> **Directions for this task**
Search the entries for the word "editor". Copy every line that holds it.

------------------------------------------------------------

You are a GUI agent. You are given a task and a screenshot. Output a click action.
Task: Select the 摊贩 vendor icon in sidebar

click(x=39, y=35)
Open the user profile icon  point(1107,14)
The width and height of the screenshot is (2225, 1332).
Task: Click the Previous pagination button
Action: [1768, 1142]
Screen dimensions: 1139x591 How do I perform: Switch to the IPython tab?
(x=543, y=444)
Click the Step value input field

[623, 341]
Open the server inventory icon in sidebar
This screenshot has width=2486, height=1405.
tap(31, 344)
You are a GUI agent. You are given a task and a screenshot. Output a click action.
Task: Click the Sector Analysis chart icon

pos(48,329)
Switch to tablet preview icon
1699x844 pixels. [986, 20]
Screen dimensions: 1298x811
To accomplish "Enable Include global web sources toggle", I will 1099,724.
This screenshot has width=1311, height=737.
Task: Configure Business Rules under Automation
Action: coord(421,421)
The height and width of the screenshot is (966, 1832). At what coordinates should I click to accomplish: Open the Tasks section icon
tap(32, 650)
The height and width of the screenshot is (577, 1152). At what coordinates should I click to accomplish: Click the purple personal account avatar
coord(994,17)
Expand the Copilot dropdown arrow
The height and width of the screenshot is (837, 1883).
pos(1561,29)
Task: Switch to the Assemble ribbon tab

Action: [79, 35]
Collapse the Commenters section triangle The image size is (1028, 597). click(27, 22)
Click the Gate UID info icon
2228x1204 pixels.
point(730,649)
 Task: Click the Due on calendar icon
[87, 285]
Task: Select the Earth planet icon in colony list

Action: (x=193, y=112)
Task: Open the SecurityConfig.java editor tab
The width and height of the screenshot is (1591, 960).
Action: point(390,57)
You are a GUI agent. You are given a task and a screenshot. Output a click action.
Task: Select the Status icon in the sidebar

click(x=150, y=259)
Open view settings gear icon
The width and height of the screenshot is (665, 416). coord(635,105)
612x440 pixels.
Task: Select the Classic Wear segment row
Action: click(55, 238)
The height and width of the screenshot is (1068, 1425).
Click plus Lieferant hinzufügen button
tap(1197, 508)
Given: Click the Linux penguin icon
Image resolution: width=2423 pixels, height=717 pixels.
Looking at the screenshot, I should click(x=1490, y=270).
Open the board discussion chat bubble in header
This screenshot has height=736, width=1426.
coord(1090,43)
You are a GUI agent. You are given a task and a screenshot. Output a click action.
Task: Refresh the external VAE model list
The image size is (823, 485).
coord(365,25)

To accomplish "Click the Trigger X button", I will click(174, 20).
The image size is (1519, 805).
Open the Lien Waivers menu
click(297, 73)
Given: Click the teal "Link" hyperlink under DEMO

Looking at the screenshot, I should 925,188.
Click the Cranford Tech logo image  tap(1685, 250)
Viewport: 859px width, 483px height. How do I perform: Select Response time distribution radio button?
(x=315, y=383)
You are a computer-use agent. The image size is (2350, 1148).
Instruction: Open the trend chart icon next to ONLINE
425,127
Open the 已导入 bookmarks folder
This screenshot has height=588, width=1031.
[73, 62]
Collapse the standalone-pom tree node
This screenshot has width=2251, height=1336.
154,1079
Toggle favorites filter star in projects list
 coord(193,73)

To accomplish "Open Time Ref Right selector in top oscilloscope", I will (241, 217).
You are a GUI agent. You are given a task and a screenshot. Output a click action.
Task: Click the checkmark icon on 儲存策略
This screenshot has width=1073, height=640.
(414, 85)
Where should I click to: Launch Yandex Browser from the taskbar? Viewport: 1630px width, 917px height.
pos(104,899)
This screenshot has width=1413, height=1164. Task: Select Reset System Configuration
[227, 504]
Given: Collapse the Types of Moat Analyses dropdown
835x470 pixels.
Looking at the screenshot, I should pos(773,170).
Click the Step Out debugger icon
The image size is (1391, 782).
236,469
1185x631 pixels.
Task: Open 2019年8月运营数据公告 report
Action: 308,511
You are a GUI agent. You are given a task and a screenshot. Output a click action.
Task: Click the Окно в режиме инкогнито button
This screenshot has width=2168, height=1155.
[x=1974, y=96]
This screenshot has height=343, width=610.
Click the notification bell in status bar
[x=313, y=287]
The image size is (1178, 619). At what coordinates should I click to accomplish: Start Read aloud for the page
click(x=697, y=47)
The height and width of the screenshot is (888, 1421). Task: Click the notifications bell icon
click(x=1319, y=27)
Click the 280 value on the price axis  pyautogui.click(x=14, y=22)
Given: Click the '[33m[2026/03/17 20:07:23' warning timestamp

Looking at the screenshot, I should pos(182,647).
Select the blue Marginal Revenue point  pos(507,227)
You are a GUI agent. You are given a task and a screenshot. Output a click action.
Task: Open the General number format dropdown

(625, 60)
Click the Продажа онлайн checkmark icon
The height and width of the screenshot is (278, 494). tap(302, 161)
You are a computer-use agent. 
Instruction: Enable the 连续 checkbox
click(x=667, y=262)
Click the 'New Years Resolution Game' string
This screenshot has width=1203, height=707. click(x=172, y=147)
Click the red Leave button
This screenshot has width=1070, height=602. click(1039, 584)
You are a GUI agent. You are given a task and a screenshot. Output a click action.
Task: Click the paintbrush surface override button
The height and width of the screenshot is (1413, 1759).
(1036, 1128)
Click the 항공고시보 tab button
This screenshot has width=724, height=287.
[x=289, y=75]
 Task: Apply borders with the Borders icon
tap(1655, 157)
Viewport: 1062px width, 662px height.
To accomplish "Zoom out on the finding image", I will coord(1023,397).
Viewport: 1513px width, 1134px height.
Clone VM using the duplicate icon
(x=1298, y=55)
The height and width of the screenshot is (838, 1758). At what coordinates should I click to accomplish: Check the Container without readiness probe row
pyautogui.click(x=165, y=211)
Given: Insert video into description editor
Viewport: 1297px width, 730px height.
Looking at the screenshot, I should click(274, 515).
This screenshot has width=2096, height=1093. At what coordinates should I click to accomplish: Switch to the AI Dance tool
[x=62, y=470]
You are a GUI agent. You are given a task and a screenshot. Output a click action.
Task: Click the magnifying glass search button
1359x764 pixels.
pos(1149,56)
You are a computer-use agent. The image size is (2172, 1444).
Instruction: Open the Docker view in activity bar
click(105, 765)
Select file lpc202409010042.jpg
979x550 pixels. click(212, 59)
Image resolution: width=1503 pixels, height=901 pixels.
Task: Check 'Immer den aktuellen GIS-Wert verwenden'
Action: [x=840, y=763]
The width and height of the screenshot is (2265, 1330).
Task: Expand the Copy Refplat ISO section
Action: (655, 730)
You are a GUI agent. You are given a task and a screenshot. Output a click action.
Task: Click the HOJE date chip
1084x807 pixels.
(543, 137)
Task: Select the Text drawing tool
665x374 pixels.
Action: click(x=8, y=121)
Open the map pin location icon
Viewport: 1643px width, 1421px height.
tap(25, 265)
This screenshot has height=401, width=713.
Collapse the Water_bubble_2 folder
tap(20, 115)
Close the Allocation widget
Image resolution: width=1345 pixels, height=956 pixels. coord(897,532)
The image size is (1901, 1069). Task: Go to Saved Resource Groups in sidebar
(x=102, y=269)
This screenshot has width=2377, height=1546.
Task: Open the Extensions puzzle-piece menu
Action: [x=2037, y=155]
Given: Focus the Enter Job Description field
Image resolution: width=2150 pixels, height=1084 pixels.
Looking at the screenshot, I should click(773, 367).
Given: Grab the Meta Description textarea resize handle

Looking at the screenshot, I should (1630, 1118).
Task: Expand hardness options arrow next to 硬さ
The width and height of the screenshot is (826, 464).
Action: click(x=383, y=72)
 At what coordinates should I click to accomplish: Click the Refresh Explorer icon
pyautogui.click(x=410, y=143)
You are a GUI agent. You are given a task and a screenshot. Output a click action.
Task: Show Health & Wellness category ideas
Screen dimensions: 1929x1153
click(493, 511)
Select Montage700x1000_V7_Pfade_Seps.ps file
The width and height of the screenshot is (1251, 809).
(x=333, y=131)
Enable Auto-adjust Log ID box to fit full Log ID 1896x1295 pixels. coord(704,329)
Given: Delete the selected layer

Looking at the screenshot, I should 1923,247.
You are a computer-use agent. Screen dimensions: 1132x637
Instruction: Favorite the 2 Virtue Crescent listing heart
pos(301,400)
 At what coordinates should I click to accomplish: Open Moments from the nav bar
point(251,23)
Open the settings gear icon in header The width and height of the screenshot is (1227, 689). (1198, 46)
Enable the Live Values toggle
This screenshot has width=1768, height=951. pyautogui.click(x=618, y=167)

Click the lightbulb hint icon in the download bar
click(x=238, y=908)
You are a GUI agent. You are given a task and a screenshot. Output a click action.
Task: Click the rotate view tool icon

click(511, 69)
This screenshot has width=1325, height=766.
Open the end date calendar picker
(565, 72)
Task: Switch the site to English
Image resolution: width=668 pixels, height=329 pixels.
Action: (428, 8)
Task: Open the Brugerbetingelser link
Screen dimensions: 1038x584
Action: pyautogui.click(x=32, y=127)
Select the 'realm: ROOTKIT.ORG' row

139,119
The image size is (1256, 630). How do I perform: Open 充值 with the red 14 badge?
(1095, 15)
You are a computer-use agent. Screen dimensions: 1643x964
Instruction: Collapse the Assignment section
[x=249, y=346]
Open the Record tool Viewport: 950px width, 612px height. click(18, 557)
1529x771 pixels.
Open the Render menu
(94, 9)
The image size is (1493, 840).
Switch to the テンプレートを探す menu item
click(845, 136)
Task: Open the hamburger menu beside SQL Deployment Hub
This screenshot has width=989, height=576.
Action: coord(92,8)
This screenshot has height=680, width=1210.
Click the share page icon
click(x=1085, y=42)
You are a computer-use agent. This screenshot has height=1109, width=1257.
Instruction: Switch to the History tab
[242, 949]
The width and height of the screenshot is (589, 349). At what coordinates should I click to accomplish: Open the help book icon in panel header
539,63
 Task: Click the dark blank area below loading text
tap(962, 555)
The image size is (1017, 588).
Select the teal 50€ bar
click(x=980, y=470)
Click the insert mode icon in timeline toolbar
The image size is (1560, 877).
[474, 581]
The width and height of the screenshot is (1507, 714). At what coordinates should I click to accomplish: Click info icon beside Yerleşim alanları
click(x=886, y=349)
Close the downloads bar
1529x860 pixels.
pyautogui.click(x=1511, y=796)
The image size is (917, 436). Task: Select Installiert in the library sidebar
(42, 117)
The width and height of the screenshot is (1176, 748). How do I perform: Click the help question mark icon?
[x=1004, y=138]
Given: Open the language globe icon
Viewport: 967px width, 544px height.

------------------------------------------------------------

> **The answer**
Task: Open the SecurityConfig.java editor tab
Given: Insert video into description editor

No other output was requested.